‘Sheehan was giving me abuse that Meath men can’t kick a ball’

Conor Nash is still just 19 but stands six-foot-five and weighs in at 14 and-a-half stone, just the sort of dynamic young player Meath football has been crying out for.

‘Sheehan was giving me abuse that Meath men can’t kick a ball’

Yet within hours of helping Simonstown Gaels to back to back Meath SFC titles on Sunday, the gifted teenager was already saying his goodbyes and making plans to leave the country.

He’s due back with Aussie Rules side Hawthorn on Monday for the beginning of his second pre-season with the club.

He passed up an academy place with Leinster Rugby to join the Hawks and while playing for Meath appears to be number three on his list, supporters have remained optimistic about seeing him in green. The majority of Irish recruits return from Australia within a few seasons and if Nash was to come back at, say, 23, then Leinster’s interest may have cooled and Meath might get a decade of service from him.

The trouble with that theory is that it’s based on Nash failing in Melbourne and it’s pretty clear that the level-headed young midfielder - he plays in defence in the oval ball game - is determined to make it.

He missed three months initially with hamstring trouble but still played 10 games for the Box Hill Hawks, the Hawthorn reserves who play in the Victorian Football League, and reached the last four of that tournament.

“This is what I’m doing, it’s my job now,” said Nash. “I would say if you were kind of half-hearted and thinking, ‘what if I was at home playing with the boys?’ or ‘what if I went playing rugby, how would that have gone?’ then it’s not going to work for you, you need to be 100 per cent committed to the job.

I’m extremely happy. I fixed up a few issues with my body and my skills really went up another level because I could focus on them. They loved the way I attacked the rehab after the hamstring injury.

“I had the option of coming home for the first two weeks, maybe sulking here, but I decided to stay and just really attacked it from the start. That’s why it’s come back so good for me.”

Nash partnered ex-Meath star Shane O’Rourke in the Simonstown midfield for the second year running in Sunday’s eight-point final win over Summerhill.

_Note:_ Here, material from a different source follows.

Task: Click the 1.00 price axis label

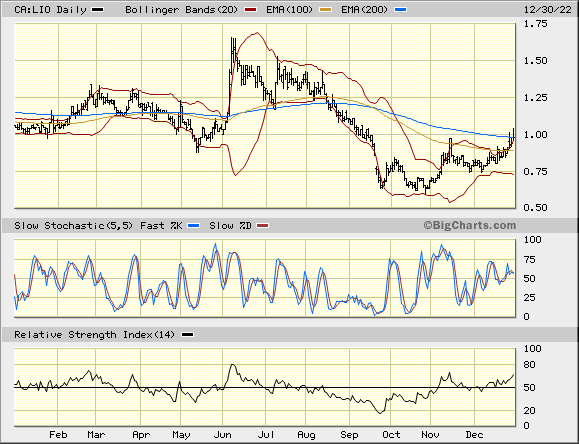Action: pos(535,134)
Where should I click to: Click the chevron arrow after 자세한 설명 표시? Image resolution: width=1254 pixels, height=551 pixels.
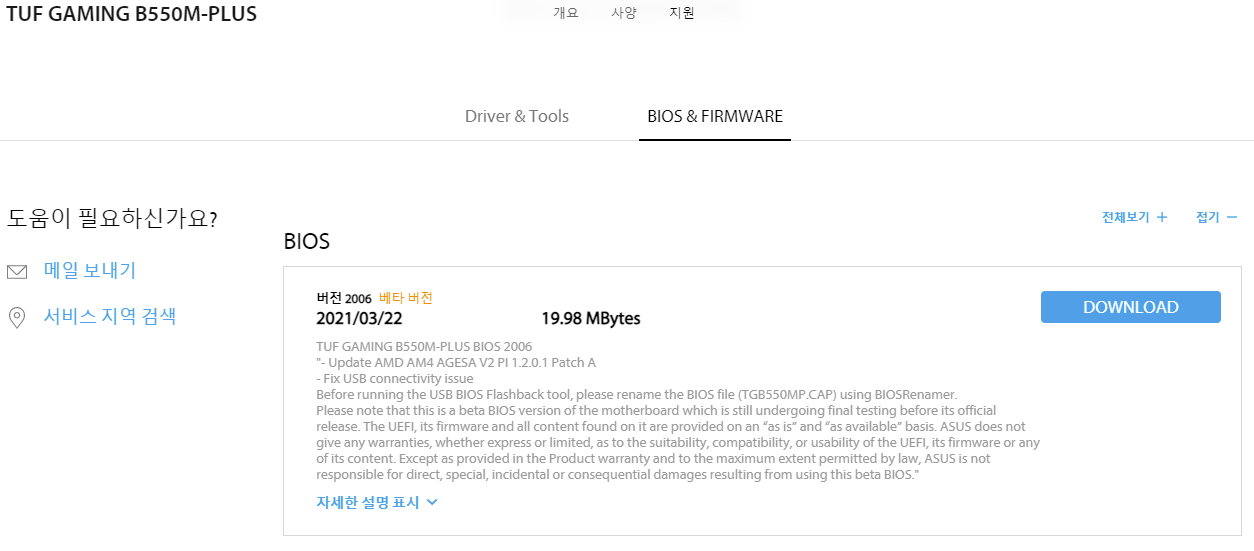[432, 502]
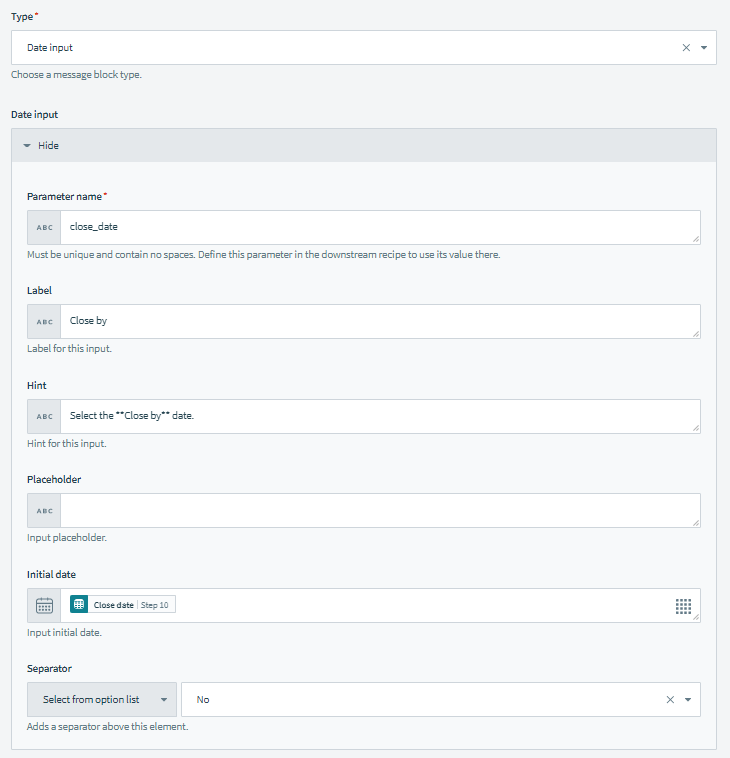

O’Rourke, still just 29, has had three operations on his hips and may even have to quit the game but Nash is just starting out on what could be a huge career.

Unfortunately for Simonstown, he’ll be back in Australia when they play Starlights of Wexford in the Leinster club SFC on November 12.

He and Derry talent Conor Glass live with a family in Melbourne and are both studying a Commerce course there.

The towering Navan man believes that, at this stage, he has overcome any lingering homesickness and, as it happens, isn’t the only family member working far from home.

“Dad is actually in Jordan with a job so we’re all kind of split up all over the place,” he said.

It’s helped that Nash is based in Melbourne, a hub for AFL clubs and the young Irish players out there regularly meet up.

“There’s Conor McKenna at Essendon, Darragh Joyce and Ray Connellan at St Kilda, they’ve both completed their first year, you’ve got Mark O’Connor down at Geelong, Ciaran Byrne at Carlton,” said Nash. “We meet up every so often for a feed or whatever.”

Nash revealed that sledging, which is synonymous with the Aussie Rules game, hasn’t been an issue either.

“It’s funny, somebody asked me about the sledging abuse that goes on, and you do get a small bit from the Aussie boys, ‘ah you’re Irish, you wouldn’t have a clue with the different ball’, that kind of stuff.

But the best craic is when you play against the other Irish boys. I remember Ciarán Sheehan was giving me abuse that Meath men can’t kick a ball, that they haven’t been able to since the 1980s. That sort of thing is a good bit of craic, it’s very good to have that strong network of Irish lads there.”